As part of a settlement with state attorneys general announced Monday, Bank of America agreed to modify the terms of as many as 390,000 subprime mortgages and option adjustable-rate mortgages that were serviced by Countrywide Financial, which it acquired July 1. The deal, valued at more than $8.6 billion, aims to initially reduce borrowers' mortgage-related payments to 34% of monthly income by refinancing borrowers into government-backed loans and reducing borrowers' interest rate or principal.
Mr. Miller said his office has already heard from three major mortgage servicers, who have asked for details on the settlement. "Our first approach is to work with everybody," he said. "Later on, if it is necessary, we would consider litigation."
The settlement shows that broad-based loan modifications are feasible, state officials say. "If the largest lender in the country understands the value of this program for its mortgage customers and the overall economy, so should other lenders," said Illinois Attorney General Lisa Madigan.
Bank of America owns about 12% of the loans covered by the agreement. In most other cases, investors have given the company authority to modify loans when necessary, a Bank of America spokesman said.
The Bank of America settlement follows a template laid down this summer by the Federal Deposit Insurance Corp. after it took over IndyMac Bancorp. In an effort to maximize the value of loans it now controls and to reduce foreclosures, the FDIC is sending letters to roughly 28,000 delinquent borrowers with IndyMac loans, offering to rework the terms of their mortgages. The modifications are designed so that mortgage-related payments don't exceed 38% of gross income.
The FDIC has generally offered to reduce borrowers' interest rates or stretch the term of their loans to as long as 40 years. Few of the government's offers have involved a reduction in principal, because other options are more likely to maximize recoveries, an FDIC spokesman said, adding that thus far, about half of the delinquent loans that the FDIC has reviewed have qualified for a loan modification.
An FDIC spokesman declined to comment on the settlement, but said that the FDIC believes that setting an affordability target represents "a good model" for how to approach systematic loan modifications.

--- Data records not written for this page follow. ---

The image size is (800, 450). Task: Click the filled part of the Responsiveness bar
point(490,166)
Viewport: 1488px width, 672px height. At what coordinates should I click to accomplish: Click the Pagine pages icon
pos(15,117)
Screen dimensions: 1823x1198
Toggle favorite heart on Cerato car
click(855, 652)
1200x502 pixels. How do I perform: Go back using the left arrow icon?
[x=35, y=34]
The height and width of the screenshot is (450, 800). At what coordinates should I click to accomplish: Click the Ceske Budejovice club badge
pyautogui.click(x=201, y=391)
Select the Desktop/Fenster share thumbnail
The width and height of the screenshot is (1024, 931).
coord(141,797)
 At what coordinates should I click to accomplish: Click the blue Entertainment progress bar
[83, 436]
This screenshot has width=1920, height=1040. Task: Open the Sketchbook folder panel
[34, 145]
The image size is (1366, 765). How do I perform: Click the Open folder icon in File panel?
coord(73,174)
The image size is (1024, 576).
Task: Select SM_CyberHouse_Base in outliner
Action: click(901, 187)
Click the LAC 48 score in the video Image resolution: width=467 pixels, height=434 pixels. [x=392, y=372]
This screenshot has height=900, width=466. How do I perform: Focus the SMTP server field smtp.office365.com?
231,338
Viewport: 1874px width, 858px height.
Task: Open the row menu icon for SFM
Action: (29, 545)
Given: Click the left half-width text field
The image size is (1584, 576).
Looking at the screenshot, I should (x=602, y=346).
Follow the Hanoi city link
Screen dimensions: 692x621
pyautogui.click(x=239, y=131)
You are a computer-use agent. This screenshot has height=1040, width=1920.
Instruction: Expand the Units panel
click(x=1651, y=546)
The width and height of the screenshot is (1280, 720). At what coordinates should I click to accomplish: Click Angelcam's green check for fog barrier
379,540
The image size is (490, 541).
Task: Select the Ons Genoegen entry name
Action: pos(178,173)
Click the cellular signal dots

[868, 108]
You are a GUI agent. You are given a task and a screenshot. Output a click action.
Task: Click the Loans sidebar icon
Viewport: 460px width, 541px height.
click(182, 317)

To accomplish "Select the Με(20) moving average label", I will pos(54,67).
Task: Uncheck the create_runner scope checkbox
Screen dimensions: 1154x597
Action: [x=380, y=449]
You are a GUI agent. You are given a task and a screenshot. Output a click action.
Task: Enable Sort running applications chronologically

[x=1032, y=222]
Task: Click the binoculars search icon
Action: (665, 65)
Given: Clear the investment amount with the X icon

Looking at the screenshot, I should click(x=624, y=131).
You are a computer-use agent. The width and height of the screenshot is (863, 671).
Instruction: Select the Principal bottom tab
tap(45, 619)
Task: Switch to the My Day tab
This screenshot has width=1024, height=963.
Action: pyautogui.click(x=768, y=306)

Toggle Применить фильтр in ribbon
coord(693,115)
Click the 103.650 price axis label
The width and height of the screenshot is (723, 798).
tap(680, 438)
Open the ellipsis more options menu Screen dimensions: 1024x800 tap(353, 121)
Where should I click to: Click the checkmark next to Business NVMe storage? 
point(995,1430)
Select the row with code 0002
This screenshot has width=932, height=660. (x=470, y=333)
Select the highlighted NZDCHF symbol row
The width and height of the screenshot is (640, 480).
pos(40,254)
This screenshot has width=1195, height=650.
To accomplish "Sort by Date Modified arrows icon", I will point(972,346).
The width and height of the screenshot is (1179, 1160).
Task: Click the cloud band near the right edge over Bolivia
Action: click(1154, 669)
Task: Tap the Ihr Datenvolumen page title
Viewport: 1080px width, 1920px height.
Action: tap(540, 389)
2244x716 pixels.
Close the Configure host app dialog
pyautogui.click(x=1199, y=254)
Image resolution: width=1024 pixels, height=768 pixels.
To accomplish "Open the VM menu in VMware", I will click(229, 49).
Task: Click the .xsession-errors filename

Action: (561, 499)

Not all borrowers who are behind on their loans will qualify for a loan modification. It is too early to tell how many of those who do get help will succeed in paying their loans on time. In one preliminary analysis, roughly 23% of borrowers who received a principal reduction were at least 60 days delinquent eight months after their loans were modified, though 80% were seriously delinquent before the modification, according to the analysis by Credit Suisse Group of subprime-loan modifications completed in the fourth quarter of 2007.